» Tâches à réaliser:
• A. Dans l'extrait sur le nouveau fonds, reformulez sous forme de liste le paragraphe qui commence par « Sur les 40 millions d’euros d’autorisations d’engagement » en conservant ses informations principales.
• B. Poursuivez l'extrait sur le nouveau fonds à partir de sa dernière phrase.

Je ne suis en aucune façon allé dans un sens contraire au respect dû à un parlementaire : j’ai été parlementaire moi-même, je connais l’ampleur du travail, et je sais parfaitement quelle est la limite des choses.

Pour en venir plus précisément à votre question, je serai encore plus clair. Le fonds qui vient d’être créé et qui doit permettre une amélioration de la situation représente, dans le budget de la mission que vous venez de voter, une ligne de 40 millions d’euros d’autorisations d’engagement et de 16 millions d’euros de crédits de paiement.

Sur les 40 millions d’euros d’autorisations d’engagement, 10 millions seront réservés à la Guyane, et je crois que tout le monde ne peut qu’être d’accord sur ce point. Quant aux 16 millions d’euros de crédits de paiement, ils sont destinés à honorer, sur un rythme qui dépendra du délai de réalisation des équipements, les factures correspondant aux travaux qui seront effectués au cours de l’année 2009.

» Données en entrée:
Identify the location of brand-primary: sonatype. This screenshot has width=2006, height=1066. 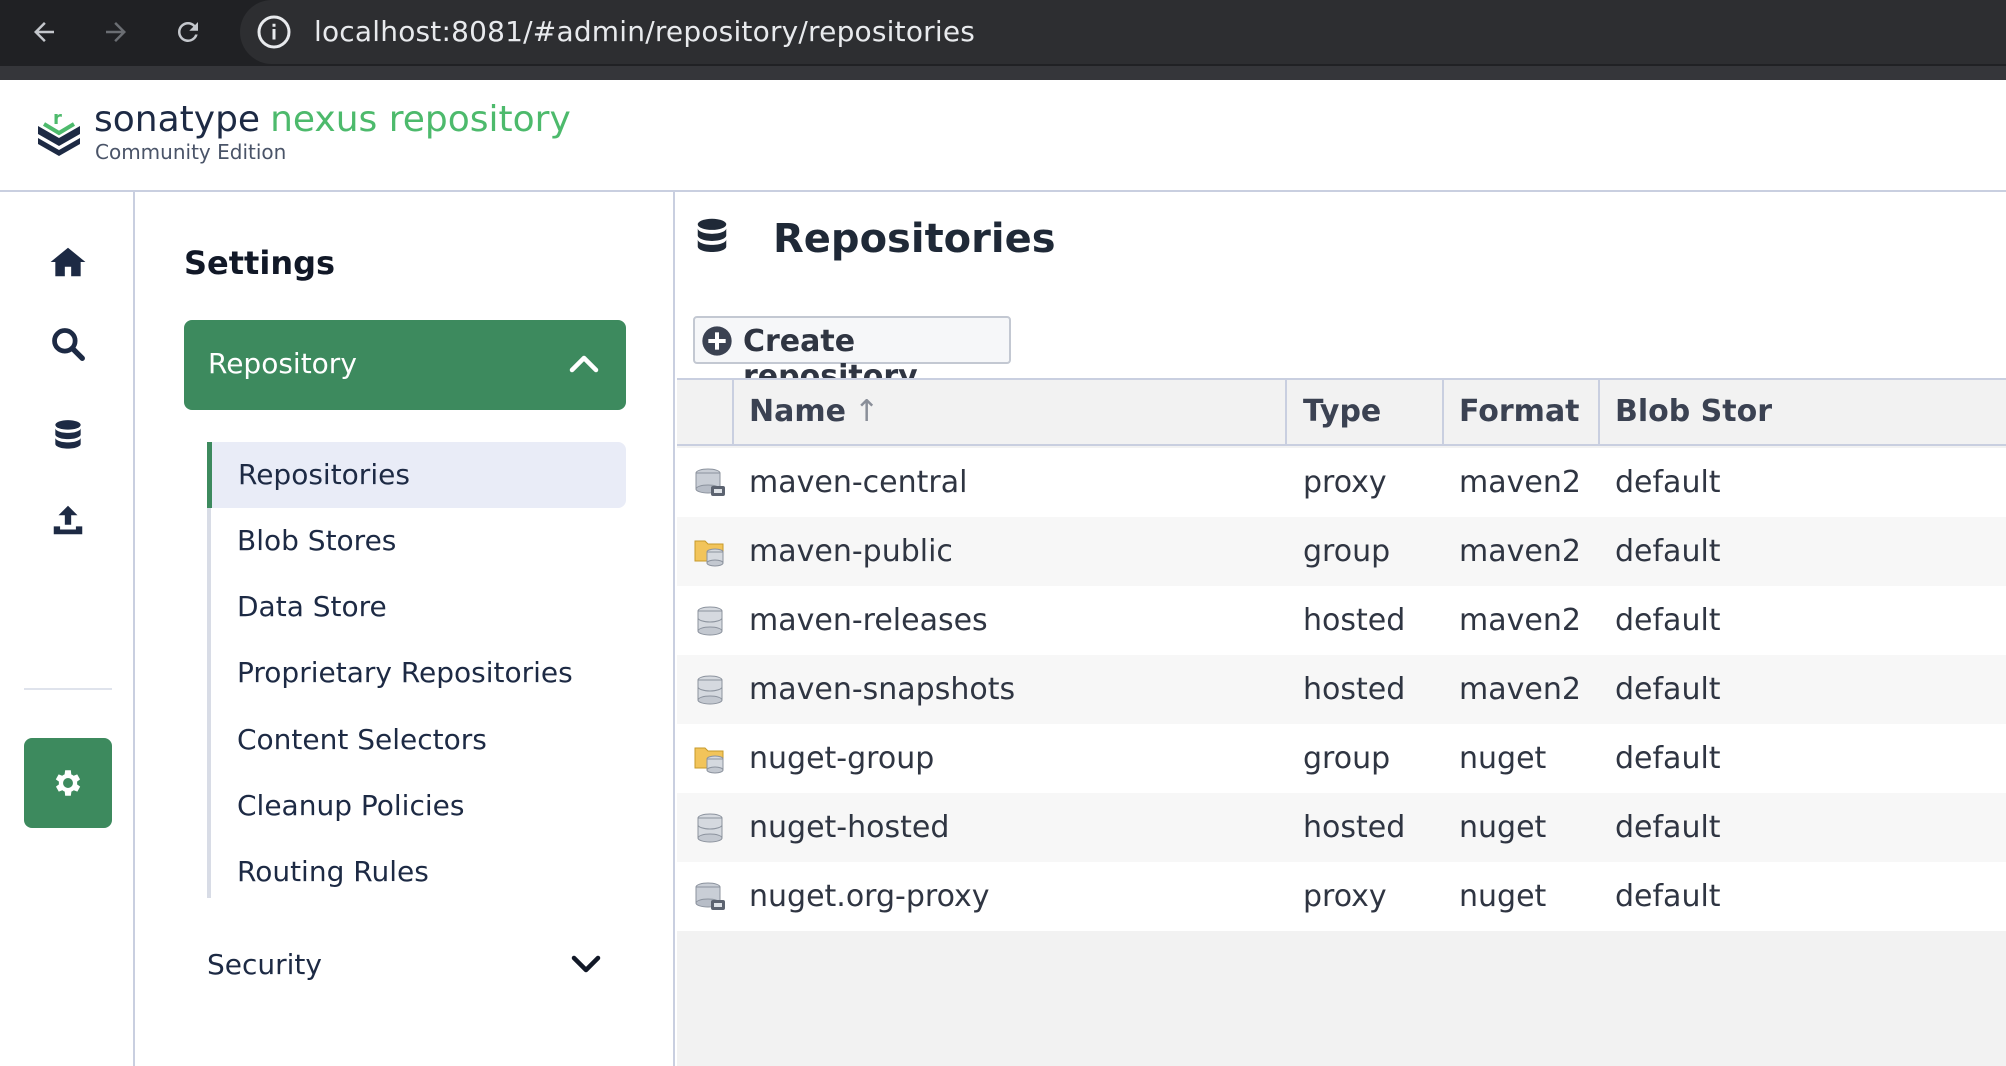
(178, 120).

» Réponses rédigées:
• A.
- 10 des 40 millions d'euros d'autorisations d'engagement sont réservés à la Guyane.
- Les 16 millions d'euros de crédits de paiement serviront à régler les factures des travaux effectués en 2009.
- Le rythme de ces paiements dépendra du délai de réalisation des équipements.

• B.
Compte tenu des éléments dont nous disposons actuellement, nous pensons que les crédits de paiement dont le Sénat, par son vote, vient de doter le fonds pour 2009 seront suffisants pour répondre aux attentes non seulement de la Guyane, mais aussi de toutes les collectivités d’outre-mer. Si toutefois le fonds était très sollicité et que, au-delà des 40 millions d’autorisations de programme, les 16 millions de crédits de paiement n’étaient pas suffisants en cours d’année, nous trouverions bien évidemment les moyens de l’abonder de nouveau.

Quand, s’agissant de ce fonds, j’ai dit tout à l’heure à M. Serge Larcher qu’il mélangeait les torchons et les serviettes, c’est qu’il évoquait à la fois les dépenses de ce fonds et la façon dont il sera alimenté. Monsieur le sénateur, peu importe comment il sera alimenté : l’important, c’est qu’il le soit !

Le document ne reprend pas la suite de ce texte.